Ví por televisión las imágenes de la nebulosa planetaria Hélix; también conocida como “El ojo de Dios” (por su tamaño, forma y ubicación) tomadas desde el observatorio de La Silla en Chile así como la recreación informática de su interior.
Por unos momentos volví a vivir la magia del cine, la enorme sala oscura del cine Aribau, en Barcelona, donde en plena fiebre “galáctica” a finales de los años 70 un adolescente veía completamente entregado la media hora final de delirio sonoro y visual de “Odisea 2.001”; la media hora que transcurre desde que la nave Discovery se acerca al enorme monolito negro cerca de Júpiter y, Bowman, el piloto y único tripulante vivo, pronuncia la frase “¡Oh, Dios mio; está lleno de estrellas!” que da nombre a la entrada de hoy en el blog.

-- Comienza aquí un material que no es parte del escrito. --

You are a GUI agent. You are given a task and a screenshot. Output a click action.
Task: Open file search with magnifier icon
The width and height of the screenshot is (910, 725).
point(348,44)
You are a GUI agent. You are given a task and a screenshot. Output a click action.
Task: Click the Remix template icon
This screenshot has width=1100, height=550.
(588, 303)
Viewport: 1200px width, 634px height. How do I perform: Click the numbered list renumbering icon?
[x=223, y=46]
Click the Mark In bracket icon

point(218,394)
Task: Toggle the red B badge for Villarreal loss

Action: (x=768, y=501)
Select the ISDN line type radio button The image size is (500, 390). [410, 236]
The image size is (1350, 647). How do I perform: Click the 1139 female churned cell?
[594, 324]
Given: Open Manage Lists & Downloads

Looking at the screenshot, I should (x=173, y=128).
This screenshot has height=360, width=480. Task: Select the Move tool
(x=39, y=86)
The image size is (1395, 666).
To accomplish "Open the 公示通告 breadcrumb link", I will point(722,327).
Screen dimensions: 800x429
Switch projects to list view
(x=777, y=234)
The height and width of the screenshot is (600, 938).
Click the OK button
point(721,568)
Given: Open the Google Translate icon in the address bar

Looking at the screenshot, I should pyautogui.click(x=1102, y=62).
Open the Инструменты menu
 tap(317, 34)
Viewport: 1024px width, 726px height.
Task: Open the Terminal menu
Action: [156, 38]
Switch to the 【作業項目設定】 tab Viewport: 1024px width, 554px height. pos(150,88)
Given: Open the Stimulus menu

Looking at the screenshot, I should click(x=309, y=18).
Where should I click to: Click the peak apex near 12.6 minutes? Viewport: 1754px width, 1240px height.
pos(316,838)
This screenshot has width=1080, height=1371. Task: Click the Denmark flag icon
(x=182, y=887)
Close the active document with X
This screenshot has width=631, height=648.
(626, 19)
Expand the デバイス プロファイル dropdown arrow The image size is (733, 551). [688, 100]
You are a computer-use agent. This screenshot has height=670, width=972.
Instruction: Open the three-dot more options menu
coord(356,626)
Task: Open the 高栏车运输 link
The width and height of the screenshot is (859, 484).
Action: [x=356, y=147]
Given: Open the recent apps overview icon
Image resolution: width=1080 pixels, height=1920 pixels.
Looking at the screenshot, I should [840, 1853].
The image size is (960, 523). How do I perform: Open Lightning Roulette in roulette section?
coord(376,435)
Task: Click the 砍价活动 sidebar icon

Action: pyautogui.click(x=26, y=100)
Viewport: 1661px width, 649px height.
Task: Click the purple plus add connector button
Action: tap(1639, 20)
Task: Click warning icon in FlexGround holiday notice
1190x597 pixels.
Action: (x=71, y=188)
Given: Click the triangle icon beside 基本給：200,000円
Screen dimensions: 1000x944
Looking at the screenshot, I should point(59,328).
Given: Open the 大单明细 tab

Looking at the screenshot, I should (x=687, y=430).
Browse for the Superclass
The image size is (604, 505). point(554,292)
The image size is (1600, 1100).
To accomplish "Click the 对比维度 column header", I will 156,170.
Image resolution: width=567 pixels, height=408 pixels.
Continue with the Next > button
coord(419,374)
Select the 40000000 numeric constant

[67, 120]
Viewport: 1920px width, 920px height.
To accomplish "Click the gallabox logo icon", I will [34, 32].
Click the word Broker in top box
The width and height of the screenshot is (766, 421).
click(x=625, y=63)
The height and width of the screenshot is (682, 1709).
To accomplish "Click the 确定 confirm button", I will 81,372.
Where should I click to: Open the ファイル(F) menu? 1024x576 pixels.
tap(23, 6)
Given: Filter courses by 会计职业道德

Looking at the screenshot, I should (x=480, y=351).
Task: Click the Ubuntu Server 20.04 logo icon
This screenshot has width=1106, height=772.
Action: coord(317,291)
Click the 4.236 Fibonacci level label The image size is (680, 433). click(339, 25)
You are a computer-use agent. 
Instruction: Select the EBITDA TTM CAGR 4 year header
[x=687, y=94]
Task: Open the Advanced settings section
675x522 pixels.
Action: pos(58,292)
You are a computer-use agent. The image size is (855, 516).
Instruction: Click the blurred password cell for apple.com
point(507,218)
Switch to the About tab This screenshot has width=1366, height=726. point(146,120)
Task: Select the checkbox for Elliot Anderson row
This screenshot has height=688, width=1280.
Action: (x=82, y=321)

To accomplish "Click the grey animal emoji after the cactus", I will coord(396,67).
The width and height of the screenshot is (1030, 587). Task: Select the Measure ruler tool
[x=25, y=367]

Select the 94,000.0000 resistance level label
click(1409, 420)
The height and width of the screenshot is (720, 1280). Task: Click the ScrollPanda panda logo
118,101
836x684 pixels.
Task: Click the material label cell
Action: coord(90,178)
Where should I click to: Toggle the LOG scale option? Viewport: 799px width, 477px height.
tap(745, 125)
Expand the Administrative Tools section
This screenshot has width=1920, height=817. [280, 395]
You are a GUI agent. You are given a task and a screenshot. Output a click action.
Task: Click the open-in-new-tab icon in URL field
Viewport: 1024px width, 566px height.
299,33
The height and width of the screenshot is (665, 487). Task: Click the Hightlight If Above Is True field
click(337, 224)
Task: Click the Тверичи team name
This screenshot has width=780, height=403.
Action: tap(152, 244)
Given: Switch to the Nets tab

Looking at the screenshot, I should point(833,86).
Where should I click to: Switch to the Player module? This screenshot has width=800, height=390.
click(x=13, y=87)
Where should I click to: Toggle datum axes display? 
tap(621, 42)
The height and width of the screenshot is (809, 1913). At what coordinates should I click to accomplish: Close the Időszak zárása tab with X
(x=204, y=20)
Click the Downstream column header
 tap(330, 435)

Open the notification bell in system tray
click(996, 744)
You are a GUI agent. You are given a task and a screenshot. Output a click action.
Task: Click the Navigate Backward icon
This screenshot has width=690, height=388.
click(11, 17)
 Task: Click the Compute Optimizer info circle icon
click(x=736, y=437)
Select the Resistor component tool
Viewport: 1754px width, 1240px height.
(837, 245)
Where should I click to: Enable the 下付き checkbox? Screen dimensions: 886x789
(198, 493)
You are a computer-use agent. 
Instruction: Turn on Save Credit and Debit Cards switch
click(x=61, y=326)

Más allá del viaje en el espacio (y en el tiempo) hay varias observaciones y preguntas a realizarse cuando vemos estas imágenes.
La primera es lo inabarcable de las dimensiones. Hélix está a 700 años luz; o lo que es lo mismo 700 años viajando a la velocidad de la luz; 300.000 km. por segundo. Para hacernos una idea de lo que supone esa distancia; nuestra Luna está a poco más de 400.000 km y todos los viajes realizados hasta ahora han tardado unos tres dias. ¿Qué distancia es entonces para una nave tripulada actual 700 años luz? La respuesta es más de 136 millones de años.
La siguiente observación es consecuencia directa de la anterior. Si la luz tarda 700 años en llegar desde Hélix hasta nosotros, ahora estamos viendo a Hélix en esa ubicación concreta y con la forma que tenía hace 700 años. ¿Sigue estando ahí?. Si su forma es dinámica (su núcleo interno se expande a 100.000 km./hora); ¿cómo será su forma actual?. Lo sabremos dentro de 700 años, cuando la luz nos traiga la forma actual.
Por ahora, debemos conformarnos con gestionar y predecir, con la información que tenemos, algo cuyas dimensiones escapan a nuestra "dimensión"; a nuestro "hombre - medida -de -todas - las-cosas". Sabemos, por tanto, lo que existió y estamos recopilando información para saber aún más acerca de algo que existió y predecir una evolución que hace siglos que ya es pasado.
¿Qué interés tiene predecir algo que ya es pasado a 700 años luz de distancia?. Ninguno. Visto así; al menos. Pero no es para predecir el pasado (para la “arqueolo-astronomía” si se me permite el neologismo) que creamos herramientas más potentes y precisas; sino para comprender algo más las fuerzas que nos rigen y para aprender más acerca de nuestro propio sistema.
Y la última observación es acerca de la calificación de la forma de Hélix como “ojo”. Cierto es que el número de fenómenos de la naturaleza es mayor que el número de estructuras posibles y que, por tanto, en mayor o menor medida, éstas tienden a repetirse.
También es cierto y sabido que tendemos a ver estructuras y formas que ya conocemos, adecuando nuestra visión del mundo a las formas que existen en nuestro interior. Incluso existe una corriente del campo de la Psicología de principios del siglo XX llamada “Gestalt” (“forma” en alemán); pero el debate entre si vemos el mundo como es o lo vemos adaptado a nuestras estructuras mentales apriorísticas es un debate que data de los filósofos clásicos.
¿Vemos lo que existe o solo conocemos lo que encaja con lo que ya existe dentro de nuestra cabeza?. ¿Es posible conocer “objetivamente” la realidad o, por el contrario, nuestra visión es parcial?. Somos personas, sujetos, y por tanto nuestra visión es parcial, en todos los sentidos del término. No es total, no lo abarcamos todo, es subjetiva; depende de nuestra historia, nuestros intereses, nuestro ánimo. Lo que pensamos y sentimos condiciona lo “que vemos” y éste refuerza, en la mayoría de los casos, esa visión del mundo.
En nuestra comprensión de la realidad interpersonal no podemos ser “objetivos” pero si podemos esforzarnos por describir y no juzgar, y por oir todas las voces y versiones posibles antes de formarnos una opinión o juicio, tomar una decisión o gestionar un conflicto.
Si he empezado esta entrada con una frase de Odisea 2.001 me gustaría acabar con un breve diálogo extraído del último libro de Harry Potter.
Harry: “¿Es real, o tan solo está sucediendo en mi cabeza?”
Albus Dumbledore: “Está pasando en tu cabeza; lo cual no quiere decir que no sea real”.